Depending on the bat species, different quarters would be used, said the expert. Some species crawl into the smallest holes and crevices in the rocks, while the greater horseshoe bat hangs freely from the ceiling and therefore needs caves more than three meters high - and these are particularly easy to enter. However, this extremely endangered species spends most of the winter on the Hohenfels military training area and is therefore shielded from the population.

Last autumn, the Franconian Switzerland - Frankenjura Nature Park, together with cooperation partners, began to put up warning signs on caves to draw attention to the ban on entry. Although caves are important excursion destinations, they are also valuable habitats for animals, said the district president of Upper Franconia, Heidrun Piwernetz, at the start of the campaign in the Ahorntal (Bayreuth district).

The State Association for Cave and Karst Research is also there: You can now observe the further development of the signposted caves, said Martin Harder, officer for bat protection. Now the annual bat winter monitoring at important caves in Bavaria is imminent. Of course, one is very curious to see whether caves have been entered despite the ban. Indications for this are, for example, new fireplaces.

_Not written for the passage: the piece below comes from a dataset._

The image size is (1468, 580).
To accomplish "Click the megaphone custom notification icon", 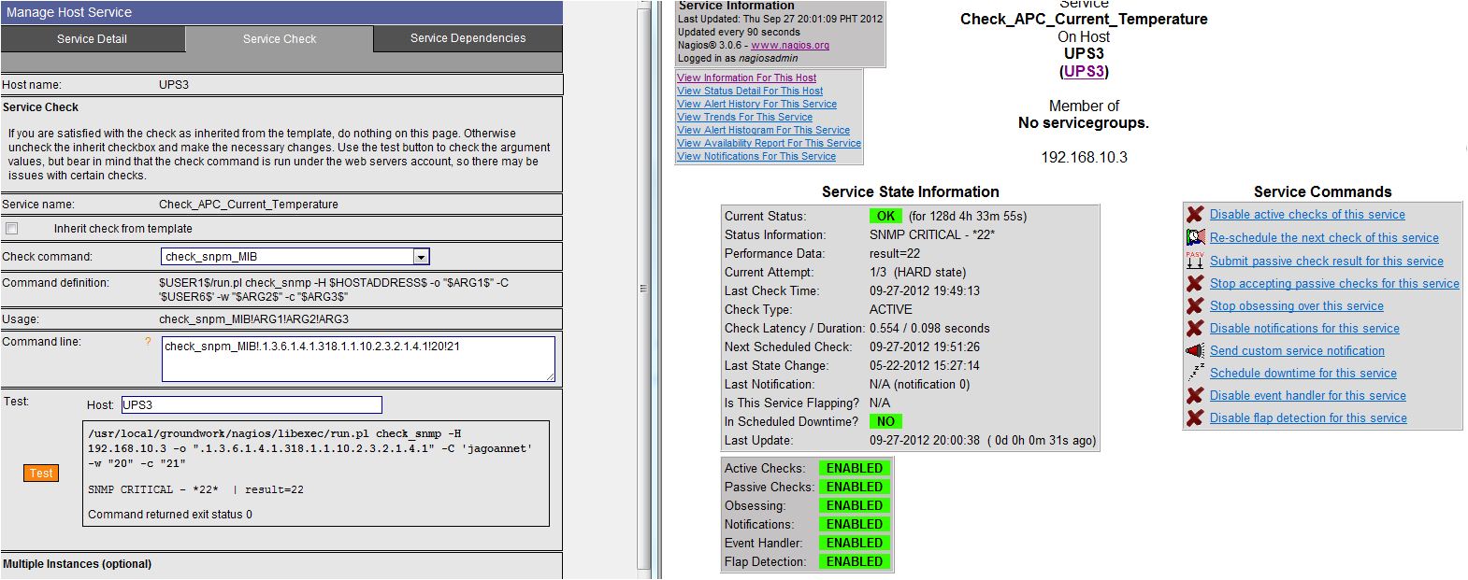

During the monitoring, experts try to get an overview of the number of bats overwintering in the caves.

Installing barriers such as bars at cave entrances is problematic, Harder said. "Barring can have sensitive effects on the function as a bat habitat. In addition, these would often also be ugly interventions in existing natural monuments." Particularly important bat roosts would have to be protected beyond March until the end of April. We therefore ask "the diverse caving scene" to observe the applicable regulations. In Germany, many bat species are strictly protected because they are threatened with extinction.